Tuesday, August 16, 2011

Grandpa on the Lawn, Before and After

The treatments are finished!  This is the sixth in a 12-part series on selected conservation treatments of artwork and photographs.  "Preserving a Family Collection" concludes on August 31.
  
Theodore Carl Anderson, my grandfather, in the
early 1920s.

On the “June and Art” blog, I identified this photo as Theodore Anderson at Brown University in the early 1920s.  In retrospect, I could be wrong – he could just as easily be at home in Deep River, Connecticut or down south in Luray, Virginia, where he met and fell in love with Maud Clem.  Theodore and Maud were my maternal grandparents.

My grandfather mastered the dark room at an early age so it’s a very real possibility that this 8 x 10 enlargement may have been developed by him.  The image itself has held up fairly nicely over the past 80 years.

But I’m betting that he didn’t do the very sloppy framing job.  The print was mounted on a board and then the board was apparently cracked, possibly against the edge of a table, in order to tear it down to frame size.  Pen lines were drawn directly on the image surface to indicate the edges of the mat.  Then a polyvinyl acetate (PVA) white (or school) glue was smeared all over the portions of the image that would be covered by
the mat.  Finally, the mat was adhered directly to the image surface.

Eighty years later, the task of rescuing this poor, mistreated silver gelatin print fell to Barbara Lemmen, Senior Photograph Conservator at the Conservation Center for Art
Barb Lemmen using a heated
spatula to remove mat
fragments.
and Historic Artifacts.  Sometime in its history, the print had been removed from its frame and mat, leaving fragments of mat board and PVA residue along all four sides of the photo.  Barb pointed out that removing PVA can be a challenge since it is not easily softened.  She used a heated spatula to lift off many pieces of the mat board but had to leave some pieces where removal would have meant taking off some of the silver gelatin of the image.

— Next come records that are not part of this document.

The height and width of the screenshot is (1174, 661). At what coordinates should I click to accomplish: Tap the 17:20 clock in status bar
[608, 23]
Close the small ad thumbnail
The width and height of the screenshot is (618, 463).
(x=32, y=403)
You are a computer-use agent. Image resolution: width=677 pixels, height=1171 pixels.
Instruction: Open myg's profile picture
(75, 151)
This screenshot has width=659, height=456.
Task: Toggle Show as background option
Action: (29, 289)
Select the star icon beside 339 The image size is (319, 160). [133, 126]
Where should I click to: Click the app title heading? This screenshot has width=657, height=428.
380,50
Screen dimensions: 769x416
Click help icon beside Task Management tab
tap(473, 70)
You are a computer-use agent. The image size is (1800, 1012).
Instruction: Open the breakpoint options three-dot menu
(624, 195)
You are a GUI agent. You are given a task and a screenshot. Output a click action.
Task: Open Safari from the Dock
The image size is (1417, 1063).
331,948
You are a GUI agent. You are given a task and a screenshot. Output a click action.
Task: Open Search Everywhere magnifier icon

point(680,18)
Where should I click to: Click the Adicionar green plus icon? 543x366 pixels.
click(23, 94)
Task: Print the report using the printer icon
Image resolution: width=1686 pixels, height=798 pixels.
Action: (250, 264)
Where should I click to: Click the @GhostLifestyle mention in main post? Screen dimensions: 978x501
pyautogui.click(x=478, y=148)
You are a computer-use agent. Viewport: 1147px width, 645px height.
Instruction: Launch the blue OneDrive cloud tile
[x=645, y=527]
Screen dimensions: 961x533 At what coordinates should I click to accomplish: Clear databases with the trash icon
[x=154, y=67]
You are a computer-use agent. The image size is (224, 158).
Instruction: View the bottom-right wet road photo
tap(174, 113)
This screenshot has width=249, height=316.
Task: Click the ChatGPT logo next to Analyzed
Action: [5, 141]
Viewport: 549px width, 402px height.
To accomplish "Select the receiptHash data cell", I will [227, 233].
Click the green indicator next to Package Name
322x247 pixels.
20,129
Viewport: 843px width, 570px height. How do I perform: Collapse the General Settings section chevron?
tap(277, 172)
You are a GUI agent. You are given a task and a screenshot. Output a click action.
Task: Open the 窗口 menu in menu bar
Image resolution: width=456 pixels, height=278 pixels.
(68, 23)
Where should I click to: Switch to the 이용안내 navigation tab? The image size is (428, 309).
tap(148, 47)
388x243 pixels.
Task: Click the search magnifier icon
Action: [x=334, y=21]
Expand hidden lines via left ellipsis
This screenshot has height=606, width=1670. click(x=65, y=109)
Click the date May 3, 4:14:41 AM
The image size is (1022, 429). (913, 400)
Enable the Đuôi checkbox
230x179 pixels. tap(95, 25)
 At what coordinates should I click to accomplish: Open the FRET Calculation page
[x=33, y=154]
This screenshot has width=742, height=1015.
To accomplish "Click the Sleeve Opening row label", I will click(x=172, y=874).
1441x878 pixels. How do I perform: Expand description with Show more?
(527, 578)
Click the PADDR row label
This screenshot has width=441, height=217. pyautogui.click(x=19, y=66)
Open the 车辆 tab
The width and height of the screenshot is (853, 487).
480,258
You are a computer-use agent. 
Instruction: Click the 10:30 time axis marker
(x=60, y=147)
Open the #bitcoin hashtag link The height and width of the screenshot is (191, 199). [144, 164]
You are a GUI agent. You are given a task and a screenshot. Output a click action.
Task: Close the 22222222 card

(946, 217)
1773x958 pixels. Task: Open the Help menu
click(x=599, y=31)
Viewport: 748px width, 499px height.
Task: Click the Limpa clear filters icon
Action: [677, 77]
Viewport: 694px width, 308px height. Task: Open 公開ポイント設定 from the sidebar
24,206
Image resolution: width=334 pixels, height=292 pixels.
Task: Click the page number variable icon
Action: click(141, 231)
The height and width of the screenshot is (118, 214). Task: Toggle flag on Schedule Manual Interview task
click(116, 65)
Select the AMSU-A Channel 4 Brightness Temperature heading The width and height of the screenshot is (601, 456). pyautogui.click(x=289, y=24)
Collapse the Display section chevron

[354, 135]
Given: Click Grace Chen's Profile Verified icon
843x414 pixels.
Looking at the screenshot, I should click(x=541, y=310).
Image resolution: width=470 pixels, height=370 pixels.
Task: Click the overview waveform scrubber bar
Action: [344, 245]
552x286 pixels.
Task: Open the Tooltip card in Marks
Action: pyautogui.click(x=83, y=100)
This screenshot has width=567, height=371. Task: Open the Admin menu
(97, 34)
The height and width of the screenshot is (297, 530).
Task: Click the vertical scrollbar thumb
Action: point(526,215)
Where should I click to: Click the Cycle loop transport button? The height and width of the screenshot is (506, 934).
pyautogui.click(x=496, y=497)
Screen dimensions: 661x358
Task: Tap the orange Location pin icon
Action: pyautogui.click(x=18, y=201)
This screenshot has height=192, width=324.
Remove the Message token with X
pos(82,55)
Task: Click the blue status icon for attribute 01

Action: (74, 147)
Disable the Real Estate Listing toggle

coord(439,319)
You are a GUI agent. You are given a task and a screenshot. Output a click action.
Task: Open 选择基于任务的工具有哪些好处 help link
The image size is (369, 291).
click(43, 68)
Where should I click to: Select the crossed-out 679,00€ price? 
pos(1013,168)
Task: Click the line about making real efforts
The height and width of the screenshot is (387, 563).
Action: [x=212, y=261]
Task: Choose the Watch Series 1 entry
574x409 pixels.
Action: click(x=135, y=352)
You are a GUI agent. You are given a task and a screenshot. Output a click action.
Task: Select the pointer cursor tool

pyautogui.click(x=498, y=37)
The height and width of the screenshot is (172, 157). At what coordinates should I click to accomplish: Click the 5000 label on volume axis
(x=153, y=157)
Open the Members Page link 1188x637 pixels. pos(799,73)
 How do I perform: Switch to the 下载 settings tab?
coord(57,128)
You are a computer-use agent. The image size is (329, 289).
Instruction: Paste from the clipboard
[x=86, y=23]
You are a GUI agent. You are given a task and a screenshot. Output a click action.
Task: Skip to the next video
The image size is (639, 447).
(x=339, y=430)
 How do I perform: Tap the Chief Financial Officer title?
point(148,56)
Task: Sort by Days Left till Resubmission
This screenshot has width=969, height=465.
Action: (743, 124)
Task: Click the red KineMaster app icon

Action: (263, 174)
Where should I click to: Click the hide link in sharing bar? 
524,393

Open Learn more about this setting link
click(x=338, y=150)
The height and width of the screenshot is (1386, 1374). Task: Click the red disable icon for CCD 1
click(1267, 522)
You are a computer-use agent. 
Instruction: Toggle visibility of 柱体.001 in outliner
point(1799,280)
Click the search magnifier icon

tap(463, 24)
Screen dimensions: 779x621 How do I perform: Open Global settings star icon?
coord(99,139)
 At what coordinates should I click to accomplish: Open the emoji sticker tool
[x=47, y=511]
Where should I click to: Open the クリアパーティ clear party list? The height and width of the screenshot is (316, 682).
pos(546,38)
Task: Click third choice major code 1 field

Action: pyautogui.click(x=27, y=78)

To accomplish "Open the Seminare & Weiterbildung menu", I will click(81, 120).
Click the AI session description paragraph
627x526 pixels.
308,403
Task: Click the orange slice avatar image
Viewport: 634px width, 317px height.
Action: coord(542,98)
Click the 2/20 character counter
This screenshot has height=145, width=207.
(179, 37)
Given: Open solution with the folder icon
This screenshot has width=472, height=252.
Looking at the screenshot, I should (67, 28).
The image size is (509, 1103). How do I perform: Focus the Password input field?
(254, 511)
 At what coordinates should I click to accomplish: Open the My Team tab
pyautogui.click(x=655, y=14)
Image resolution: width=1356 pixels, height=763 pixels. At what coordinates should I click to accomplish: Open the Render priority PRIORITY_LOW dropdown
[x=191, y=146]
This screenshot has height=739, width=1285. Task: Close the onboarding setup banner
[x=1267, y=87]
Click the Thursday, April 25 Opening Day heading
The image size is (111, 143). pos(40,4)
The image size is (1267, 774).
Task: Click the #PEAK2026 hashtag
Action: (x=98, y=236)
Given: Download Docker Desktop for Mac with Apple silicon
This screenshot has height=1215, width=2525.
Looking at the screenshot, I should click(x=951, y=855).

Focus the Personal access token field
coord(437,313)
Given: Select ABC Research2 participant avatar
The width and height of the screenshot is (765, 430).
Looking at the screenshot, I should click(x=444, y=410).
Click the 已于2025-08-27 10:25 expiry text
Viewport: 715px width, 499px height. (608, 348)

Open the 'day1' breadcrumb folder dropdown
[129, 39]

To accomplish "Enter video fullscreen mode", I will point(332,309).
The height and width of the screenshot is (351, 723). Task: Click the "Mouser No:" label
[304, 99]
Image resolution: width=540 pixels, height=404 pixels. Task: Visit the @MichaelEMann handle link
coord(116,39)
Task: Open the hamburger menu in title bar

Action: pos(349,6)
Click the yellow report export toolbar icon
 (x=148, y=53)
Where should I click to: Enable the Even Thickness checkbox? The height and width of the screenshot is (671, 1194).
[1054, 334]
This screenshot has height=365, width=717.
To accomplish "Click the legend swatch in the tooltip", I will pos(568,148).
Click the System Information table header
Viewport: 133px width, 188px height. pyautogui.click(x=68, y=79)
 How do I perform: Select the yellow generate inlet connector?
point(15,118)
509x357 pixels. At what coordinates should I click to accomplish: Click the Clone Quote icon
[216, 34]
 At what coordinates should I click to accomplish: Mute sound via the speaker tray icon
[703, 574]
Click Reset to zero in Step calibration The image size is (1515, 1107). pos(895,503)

Barb commented that the image itself has changed over time – but not necessarily in a bad way.  Originally, she said, it would have been a crisply detailed black-and-white image.  However, partly because of the acidic board it was mounted on, the colors have deteriorated to these sepia and greenish-yellow tones.  Details have been lost in the face and hands, and Barb ventured that the background has probably lost clarity, as well.  But we both agreed that these changes have added a certain degree of charm, creating an effect as if we are looking at the photo across the mists of time.


Photograph of Theodore Carl Anderson, before treatment.

Photograph of Theodore Carl Anderson, after treatment.